_Task to carry out_:
Once the line with "Click the 英语(美国)" is found, repeat exactly that line and every one after it until the data below ends, including the last line.

_Available records_:
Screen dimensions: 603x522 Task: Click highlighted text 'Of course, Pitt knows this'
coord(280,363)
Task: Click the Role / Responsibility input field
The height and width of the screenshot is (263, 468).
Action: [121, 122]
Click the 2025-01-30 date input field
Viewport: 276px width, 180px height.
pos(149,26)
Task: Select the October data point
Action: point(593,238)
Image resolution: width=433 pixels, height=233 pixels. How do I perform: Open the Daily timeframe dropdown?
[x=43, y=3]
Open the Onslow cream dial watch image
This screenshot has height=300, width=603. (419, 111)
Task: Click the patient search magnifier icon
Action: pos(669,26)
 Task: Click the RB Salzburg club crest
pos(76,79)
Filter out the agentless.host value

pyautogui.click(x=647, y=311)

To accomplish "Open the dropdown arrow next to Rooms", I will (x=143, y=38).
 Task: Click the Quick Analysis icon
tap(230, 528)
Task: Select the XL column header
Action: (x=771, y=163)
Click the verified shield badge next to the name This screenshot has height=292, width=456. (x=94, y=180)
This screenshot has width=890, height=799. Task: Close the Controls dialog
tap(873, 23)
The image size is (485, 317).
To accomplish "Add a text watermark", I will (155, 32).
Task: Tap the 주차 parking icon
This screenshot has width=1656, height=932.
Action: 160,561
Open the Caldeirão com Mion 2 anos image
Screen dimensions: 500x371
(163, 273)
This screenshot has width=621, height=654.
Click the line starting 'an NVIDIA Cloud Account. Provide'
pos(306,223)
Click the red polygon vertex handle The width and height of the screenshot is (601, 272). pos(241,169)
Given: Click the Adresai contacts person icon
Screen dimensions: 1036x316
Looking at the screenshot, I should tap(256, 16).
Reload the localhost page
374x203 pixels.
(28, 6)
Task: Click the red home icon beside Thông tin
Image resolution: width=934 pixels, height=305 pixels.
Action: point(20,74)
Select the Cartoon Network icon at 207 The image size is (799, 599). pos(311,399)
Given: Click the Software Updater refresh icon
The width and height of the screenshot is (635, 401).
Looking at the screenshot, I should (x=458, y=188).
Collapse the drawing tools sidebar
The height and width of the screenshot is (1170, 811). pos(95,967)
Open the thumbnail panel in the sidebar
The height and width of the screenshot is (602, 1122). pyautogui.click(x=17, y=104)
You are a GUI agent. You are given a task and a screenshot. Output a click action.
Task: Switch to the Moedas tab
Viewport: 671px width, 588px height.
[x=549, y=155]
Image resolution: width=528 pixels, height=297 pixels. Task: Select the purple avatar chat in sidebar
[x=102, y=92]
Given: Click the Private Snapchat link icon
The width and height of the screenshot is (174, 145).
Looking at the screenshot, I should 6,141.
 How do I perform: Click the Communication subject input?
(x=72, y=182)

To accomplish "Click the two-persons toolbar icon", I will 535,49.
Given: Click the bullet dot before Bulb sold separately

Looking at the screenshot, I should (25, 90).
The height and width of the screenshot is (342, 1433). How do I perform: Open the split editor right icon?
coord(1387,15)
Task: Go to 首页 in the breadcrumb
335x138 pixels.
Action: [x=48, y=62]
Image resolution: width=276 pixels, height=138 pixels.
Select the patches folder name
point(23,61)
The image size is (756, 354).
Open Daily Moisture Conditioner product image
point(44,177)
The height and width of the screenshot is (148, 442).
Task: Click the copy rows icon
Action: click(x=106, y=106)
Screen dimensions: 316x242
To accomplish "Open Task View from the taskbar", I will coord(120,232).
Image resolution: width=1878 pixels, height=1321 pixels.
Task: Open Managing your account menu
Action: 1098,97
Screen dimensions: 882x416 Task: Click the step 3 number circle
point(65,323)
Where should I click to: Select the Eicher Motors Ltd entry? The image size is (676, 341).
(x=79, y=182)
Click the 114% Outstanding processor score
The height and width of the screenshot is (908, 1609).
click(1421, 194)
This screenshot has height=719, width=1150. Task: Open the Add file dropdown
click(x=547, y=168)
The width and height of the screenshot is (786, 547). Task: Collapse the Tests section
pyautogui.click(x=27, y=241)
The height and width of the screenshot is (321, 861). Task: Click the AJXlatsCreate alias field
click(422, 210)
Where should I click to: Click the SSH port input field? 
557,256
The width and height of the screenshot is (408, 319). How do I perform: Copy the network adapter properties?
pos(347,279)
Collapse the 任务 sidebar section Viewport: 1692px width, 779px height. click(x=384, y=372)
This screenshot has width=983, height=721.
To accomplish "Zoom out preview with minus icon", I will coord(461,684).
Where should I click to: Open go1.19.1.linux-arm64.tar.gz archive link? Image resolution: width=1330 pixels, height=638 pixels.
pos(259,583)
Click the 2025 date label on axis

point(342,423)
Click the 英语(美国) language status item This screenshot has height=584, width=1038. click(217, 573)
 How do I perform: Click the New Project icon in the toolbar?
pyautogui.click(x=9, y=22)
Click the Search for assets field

_Solution for this task_:
Click the 英语(美国) language status item This screenshot has height=584, width=1038. click(217, 573)
 How do I perform: Click the New Project icon in the toolbar?
pyautogui.click(x=9, y=22)
Click the Search for assets field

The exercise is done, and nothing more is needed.